Faut-il vraiment voir ce résultat comme une alerte lorsqu’on est responsable d’un parti comme l’UMP ou le PS ?
Incontestablement, et même au sein de l’UMP, des voix se sont élevées pour dire que c’était préoccupant. Il faut voir ce sondage comme une preuve supplémentaire que Marine Le Pen s’installe dans la vie politique française. Sans doute, une partie de l’électorat qui était rétif au vote pour le Front national du temps de Jean-Marie Le Pen se sent désormais capable de voter pour cette formation, dès lors qu’elle est présidée par sa fille.

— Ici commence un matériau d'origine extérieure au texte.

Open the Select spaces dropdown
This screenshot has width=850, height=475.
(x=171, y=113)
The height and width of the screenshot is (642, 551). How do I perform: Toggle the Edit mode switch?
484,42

Peut-onparler d’une erreur stratégique de Nicolas Sarkozy, qui ouvre désormais les vannes pour le Front national ?
Sans doute Nicolas Sarkozy avait été élu en 2007 au moins autant sur les questions du pouvoir d’achat, de la République irréprochable, de la méritocratie que sur celle de l’identité nationale et de l’immigration. Il a choisi de favoriser les deux derniers thèmes en laissant de côté les premiers. Je pense que c’est une erreur stratégique qui profite toujours au Front national, qui a l’antériorité sur ces questions-là et dont les propositions vont inévitablement plus loin que celles de la droite qui reste dans les principes républicains.
Que pensez-vous de l’argument selon lequel Marine Le Pen est "moins pire que son père" ?
La question n’est pas de savoir si elle est moins pire que son père mais savoir ce que donnerait le programme du Front national s’il était mis en application. Pendant toute la campagne interne pour la présidence du Front national, entre le 15 septembre 2010 et le 15 janvier 2011, Marine Le Pen a été surexposée médiatiquement par des commentateurs qui la décrivaient souvent comme moins pire, plus moderne, plus acceptable, voire plus modérée.
Ce n’est pas le cas ?
Les idées sont exactement les mêmes. C’est la façon de les présenter qui change.
Pensez-vous que ce sondage peut provoquer un sursaut dans l’électorat de Nicolas Sarkozy ?
Il va d’abord falloir voir si les résultats du sondage sont identiques quand on regarde la multiplicité des candidatures possibles, et notamment celle de François Hollande et de Dominique Strauss-Kahn. Si les résultats sont à peu près identiques, incontestablement, à l’intérieur de l’UMP, il va y avoir un certain nombre de personnes qui vont avoir peur de la perspective de Marine Le Pen au second tour. Mais ce n’est pas écrit. La réédition du 21 avril 2002 n’est pas quelques chose qu’on pourrait tenir pour certain aujourd’hui.